Four generations of a single family have been found to possess an abnormality within a specific brain region which appears to affect their ability to recall verbal material, a new study by researchers at the University of Bristol and University College London has found.
This is the first suggestion of a heritable abnormality in otherwise healthy humans, and has important implications for our understanding of the genetic basis of cognition.
Dr Josie Briscoe of Bristol's School of Experimental Psychology and colleagues at the Institute of Child Health in London studied eight members of a single family aged from eight to 72. Despite all having high levels of intelligence since childhood, they experience profound difficulties in recalling sentences and prose, and language difficulties in listening comprehension and naming less common objects.
While their conversation is articulate and engaging, they can experience the inability to 'find' a particular word or topic -- a phenomenon similar to the 'tip-of-the-tongue' problem experienced by many people. They also report associated problems such as struggling to follow a narrative thread while reading or watching television drama.
Dr Briscoe said: "With their consent, we conducted a number of standard memory and language tests on the affected members of the family. These showed they had difficulty repeating longer sentences correctly and learning words in lists and pairs.
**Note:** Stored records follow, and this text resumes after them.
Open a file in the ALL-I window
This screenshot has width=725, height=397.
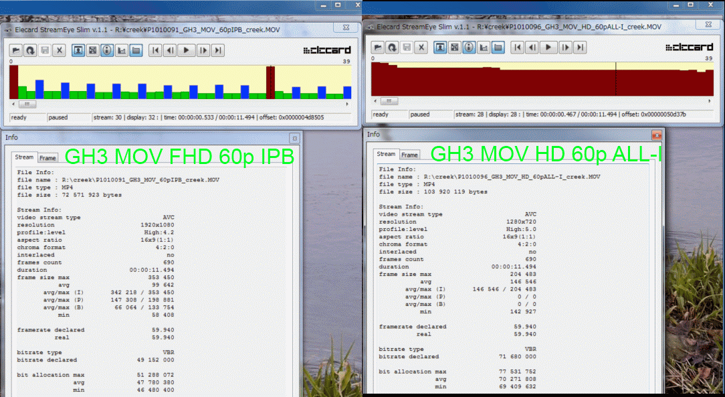pyautogui.click(x=378, y=48)
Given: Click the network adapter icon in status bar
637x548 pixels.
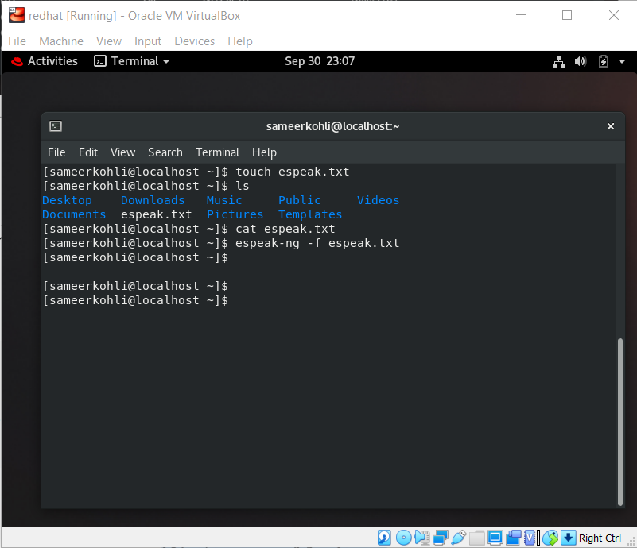Looking at the screenshot, I should tap(440, 538).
This suggests their difficulties lie in semantic cognition -- the way people construct and generate meaning from words, objects and ideas.
"Given the very wide variation in age, the coherence of their difficulties in semantic cognition was remarkable."
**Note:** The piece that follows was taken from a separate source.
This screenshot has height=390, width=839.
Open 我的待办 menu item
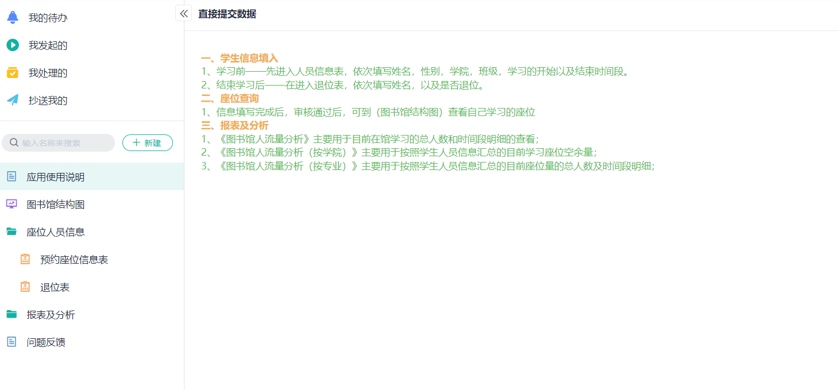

The researchers also used Magnetic Resonance Imaging (MRI) to study the brains of the affected family members and found they had reduced grey matter in the posterior inferior portion of the temporal lobe, a brain area known to be involved in semantic cognition.
Dr Briscoe said: "These brain abnormalities were surprising to find in healthy people, particularly in the same family, although similar brain regions have been implicated in research with older adults with neurological problems that are linked to semantic cognition.
"Our findings have uncovered a potential causal link between anomalous neuroanatomy and semantic cognition in a single family. Importantly, the pattern of inheritance appears as a potentially dominant trait. This may well prove to be the first example of a heritable, highly specific abnormality affecting semantic cognition in humans."
The study is published June 20, in Proceedings of the Royal Society B.